Among those flogged under murderer judge Ebrahim Raisi are: Christian convert Zaman (Saheb) Fadaee, labor activist Davood Rafiee, peaceful protester Ahmadreza Haeri, a member of Syndicate of Workers of Tehran and Suburbs Bus Company Rasoul Taleb Moghadam, social media activist Zohreh Sarv, Azerbaijani rights activists Ali Azizi and Eliar Hosseinzadeh, Kurdish singer and prisoner of conscience Peyman Mirzazadeh, an imprisoned member of the Sufi Gonabadi Order Elham Ahmadi.

The situation of prisons

The Iranian regime breached its obligations based on international covenants on the right to life and on the health of prisoners. It brought tremendous pressure on prisoners.
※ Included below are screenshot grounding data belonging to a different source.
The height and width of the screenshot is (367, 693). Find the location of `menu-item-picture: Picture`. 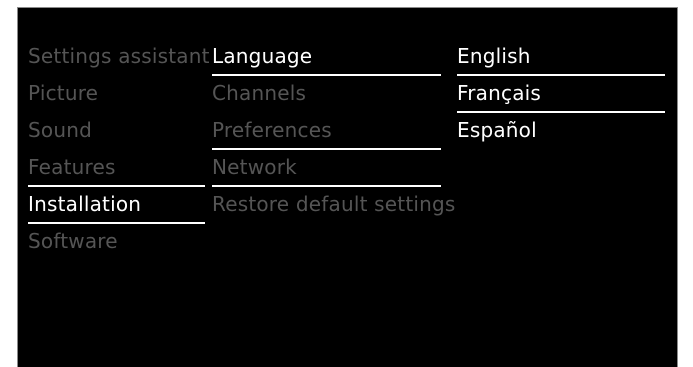

menu-item-picture: Picture is located at coordinates (116, 94).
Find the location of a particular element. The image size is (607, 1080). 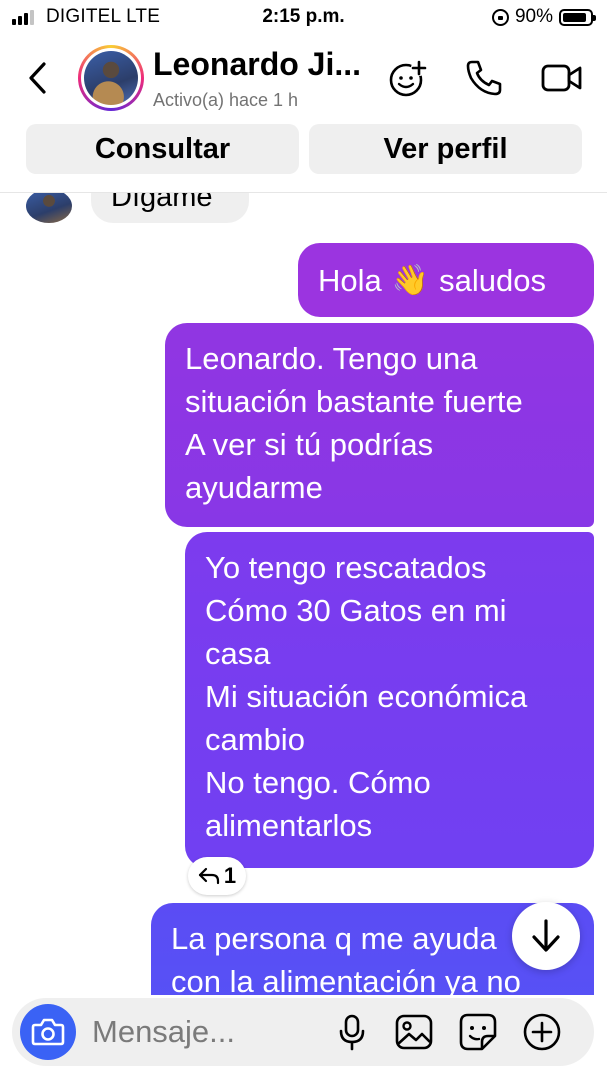

camera-icon is located at coordinates (48, 1032).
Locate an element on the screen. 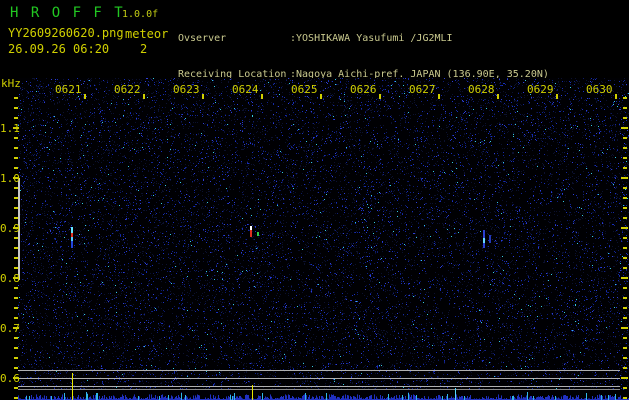  y-axis-label: 0.9 is located at coordinates (10, 228).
Prisoners of conscience and political prisoners underwent increasing pressure and were harassed, mistreated and tortured in prisons.
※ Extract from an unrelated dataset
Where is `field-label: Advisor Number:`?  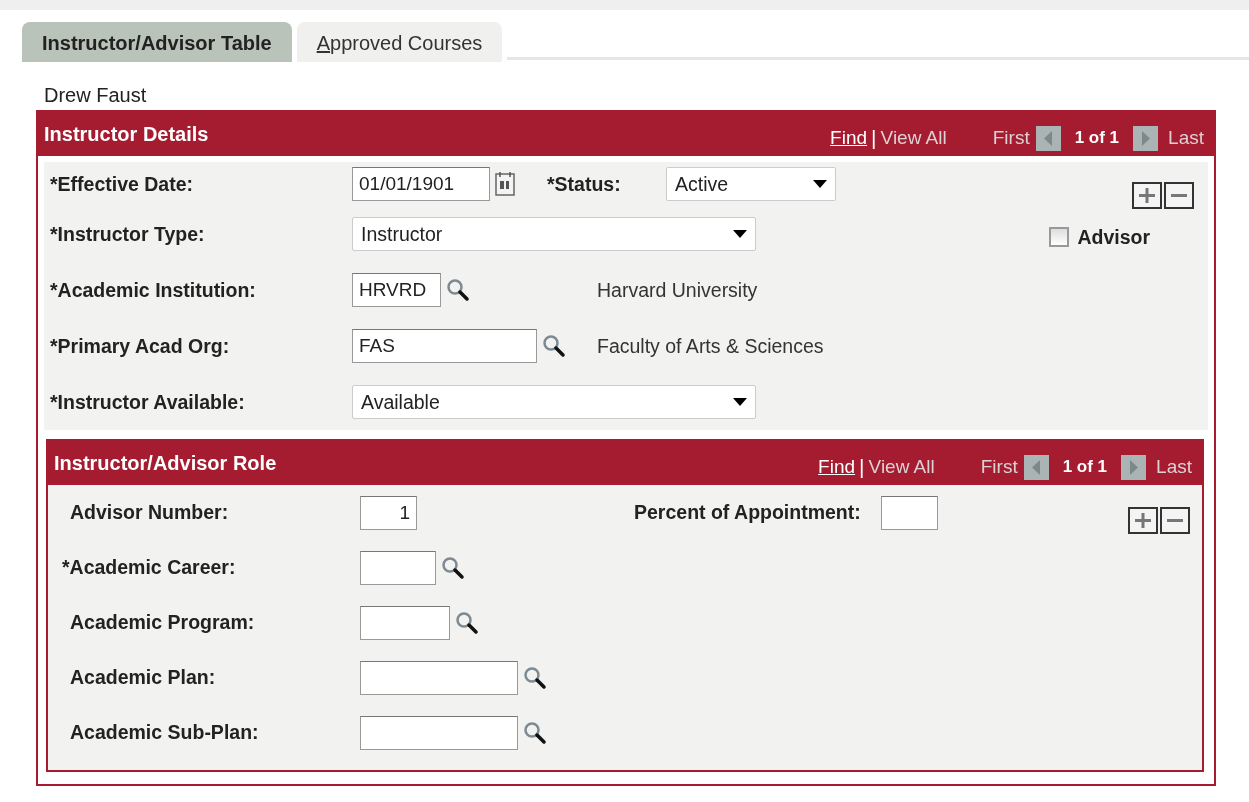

There have been numerous reports on unlimited solitary confinement, denial of treatment to prisoners, fabricating new cases against jailed activists and beating and attacking prisoners on the orders of murderer Judge Ebrahim Raisi.

The death of prisoner of conscience Behnam Mahjoubi, who died on February 21, 2021, after untreated medical conditions that included serious neurological issues, brought the grim condition of prisoners, especially prisoners of conscience and political prisoners, under spotlight.
Many other prisoners have either become critically ill or suffer from longstanding and serious medical conditions that have been left untreated in Iran’s prisons.

Prison authorities and prosecutors deliberately deprived political and prisoners of conscience from medical care.

Breach of freedom of expression, association and assembly

The scale of imprisonments and sentences issued for peaceful rights activists and dissidents and their cruel treatment reveal the extreme lengths the Iranian regime has gone to crack down on peaceful dissent.

After the appointment of the murderer Judge Ebrahim Raisi as the head of the Judiciary, dozens of peaceful rights activists and dissidents were sentenced to harsh prison sentences and even execution for peacefully using their right to freedom of expression.

One of the most shocking examples in the case of Afkari brothers Vahid, and Habib, who were detained during the July 2018 protests, and were sentenced to flogging, and imprisonment. A revolutionary court has sentenced Vahid Afkari to 54 years and 6 months imprisonment and 74 lashes, and Habib Afkari to 27 years and 3 months imprisonment and 74 lashes.

In addition, bloggers and journalists were imprisoned, and even executed over on vague charges. Those in prison, like Soheil Arabi, are subjected to severe torture.